Chat with RTX's main selling point is its offline capabilities and user customizability. Nvidia's chatbot allows you to specify your own files so the chatbot can produce answers custom-tailored to your needs. You can import various file formats, including .txt, PDF, Word, and XML documents. YouTube videos can also be downloaded and parsed by the chatbot.

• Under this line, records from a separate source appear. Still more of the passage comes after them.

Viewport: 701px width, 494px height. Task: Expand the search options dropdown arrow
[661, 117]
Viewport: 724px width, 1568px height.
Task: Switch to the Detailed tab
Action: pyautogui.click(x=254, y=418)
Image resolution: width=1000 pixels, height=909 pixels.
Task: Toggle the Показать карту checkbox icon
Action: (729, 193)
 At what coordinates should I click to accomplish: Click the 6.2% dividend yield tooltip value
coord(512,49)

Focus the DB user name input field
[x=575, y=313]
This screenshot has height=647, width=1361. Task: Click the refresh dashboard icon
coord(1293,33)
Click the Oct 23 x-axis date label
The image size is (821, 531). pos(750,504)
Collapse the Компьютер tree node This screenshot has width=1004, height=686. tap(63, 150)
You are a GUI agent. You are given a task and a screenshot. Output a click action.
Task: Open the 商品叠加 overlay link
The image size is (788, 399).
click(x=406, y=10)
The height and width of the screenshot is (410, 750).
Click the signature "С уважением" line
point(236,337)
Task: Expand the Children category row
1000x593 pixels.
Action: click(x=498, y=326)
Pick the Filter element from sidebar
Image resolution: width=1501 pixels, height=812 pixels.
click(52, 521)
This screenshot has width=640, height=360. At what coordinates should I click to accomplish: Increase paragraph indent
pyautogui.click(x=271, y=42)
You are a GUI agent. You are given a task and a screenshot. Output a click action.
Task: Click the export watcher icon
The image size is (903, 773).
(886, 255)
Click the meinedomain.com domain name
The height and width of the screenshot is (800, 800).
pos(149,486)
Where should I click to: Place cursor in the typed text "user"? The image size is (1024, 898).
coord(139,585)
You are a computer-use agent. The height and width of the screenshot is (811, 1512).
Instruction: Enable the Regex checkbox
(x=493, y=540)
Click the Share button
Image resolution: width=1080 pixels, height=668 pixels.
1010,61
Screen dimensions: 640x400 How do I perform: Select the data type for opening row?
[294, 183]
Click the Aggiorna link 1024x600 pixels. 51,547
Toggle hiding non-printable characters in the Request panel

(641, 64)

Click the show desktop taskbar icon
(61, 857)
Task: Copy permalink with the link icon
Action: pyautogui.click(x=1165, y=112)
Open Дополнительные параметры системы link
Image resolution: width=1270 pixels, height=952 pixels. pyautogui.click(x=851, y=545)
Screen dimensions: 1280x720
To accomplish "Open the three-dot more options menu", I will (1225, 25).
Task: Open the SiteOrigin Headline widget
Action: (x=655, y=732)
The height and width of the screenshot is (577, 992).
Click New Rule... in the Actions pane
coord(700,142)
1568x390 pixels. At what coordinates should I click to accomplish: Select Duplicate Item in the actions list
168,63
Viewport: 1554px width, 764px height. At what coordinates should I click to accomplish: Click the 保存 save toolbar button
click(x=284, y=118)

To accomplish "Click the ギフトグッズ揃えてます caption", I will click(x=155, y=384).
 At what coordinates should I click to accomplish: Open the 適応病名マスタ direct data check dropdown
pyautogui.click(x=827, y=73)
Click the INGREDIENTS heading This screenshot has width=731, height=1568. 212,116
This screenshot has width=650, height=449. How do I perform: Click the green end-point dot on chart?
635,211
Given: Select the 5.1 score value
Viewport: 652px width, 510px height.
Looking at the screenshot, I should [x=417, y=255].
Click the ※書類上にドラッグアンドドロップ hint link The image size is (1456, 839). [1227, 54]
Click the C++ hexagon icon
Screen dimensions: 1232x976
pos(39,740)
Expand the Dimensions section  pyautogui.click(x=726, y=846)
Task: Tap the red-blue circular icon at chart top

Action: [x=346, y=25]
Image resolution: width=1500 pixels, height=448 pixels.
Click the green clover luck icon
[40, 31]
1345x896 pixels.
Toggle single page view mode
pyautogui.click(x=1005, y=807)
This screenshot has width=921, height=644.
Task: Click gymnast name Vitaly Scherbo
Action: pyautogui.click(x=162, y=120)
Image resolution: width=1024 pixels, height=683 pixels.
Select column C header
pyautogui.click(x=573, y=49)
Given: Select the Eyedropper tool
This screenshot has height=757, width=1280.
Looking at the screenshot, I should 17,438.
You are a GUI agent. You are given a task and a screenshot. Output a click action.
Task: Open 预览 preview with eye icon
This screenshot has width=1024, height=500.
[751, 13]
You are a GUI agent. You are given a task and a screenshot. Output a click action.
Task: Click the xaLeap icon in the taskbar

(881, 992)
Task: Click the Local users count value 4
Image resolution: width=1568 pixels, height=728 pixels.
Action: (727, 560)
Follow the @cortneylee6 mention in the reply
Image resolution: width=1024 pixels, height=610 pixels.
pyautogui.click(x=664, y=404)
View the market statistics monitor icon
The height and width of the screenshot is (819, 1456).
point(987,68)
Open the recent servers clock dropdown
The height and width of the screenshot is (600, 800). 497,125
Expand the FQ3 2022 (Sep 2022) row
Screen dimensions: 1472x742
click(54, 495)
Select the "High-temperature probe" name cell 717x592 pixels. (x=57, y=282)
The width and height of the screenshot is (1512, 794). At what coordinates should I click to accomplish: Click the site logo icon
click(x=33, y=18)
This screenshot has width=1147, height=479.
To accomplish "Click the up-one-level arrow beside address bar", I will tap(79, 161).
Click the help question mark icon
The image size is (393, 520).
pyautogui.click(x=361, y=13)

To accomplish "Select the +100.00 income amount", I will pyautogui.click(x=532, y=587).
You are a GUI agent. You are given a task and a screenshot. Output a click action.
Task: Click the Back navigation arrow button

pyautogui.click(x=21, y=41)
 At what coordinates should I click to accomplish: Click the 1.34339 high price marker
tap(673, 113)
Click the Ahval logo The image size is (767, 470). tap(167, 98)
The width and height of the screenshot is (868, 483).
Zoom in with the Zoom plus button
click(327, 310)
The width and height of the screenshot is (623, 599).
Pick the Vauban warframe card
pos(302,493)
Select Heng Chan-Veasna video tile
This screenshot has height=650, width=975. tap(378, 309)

For example, I fed Chat with RTX two YouTube videos, one from MKBHD and one from Formula 1. I asked the chatbot about specific topics in each video, and it responded with concise answers taken directly from each video. Once you feed it a question that correlates with a topic in a file or video that you've injected into the chatbot, it will let you know which file/video its answer came from.



It's a pretty cool application that gives you more control than online solutions like Copilot and Gemini. However, its localized design does have a drawback in that it won't search the internet for answers. Depending on the use case, this can be a positive or a negative.

(Image credit: Nvidia)

(Image credit: Nvidia)

Chat with RTX utilizes the Mistral or LIama 2 open-source language models combined with Retrieval-Augmented Generation (RAG) — RAG being the mode of tuning the responses with your own data. To bring it to desktops, Nvidia is using its TensorRT-LLM software to allow the app to better utilize the tensor cores of RTX 30- or RTX 40-series GPUs.



The application is in its demonstration phase, so don't expect it to produce perfect answers. RTX 20-series owners are out of luck as well. It's not entirely clear why the original Turing architecture GPUs aren't supported, though Nvidia suggested time constraints were a factor and that it could make its way to 20-series cards in the future.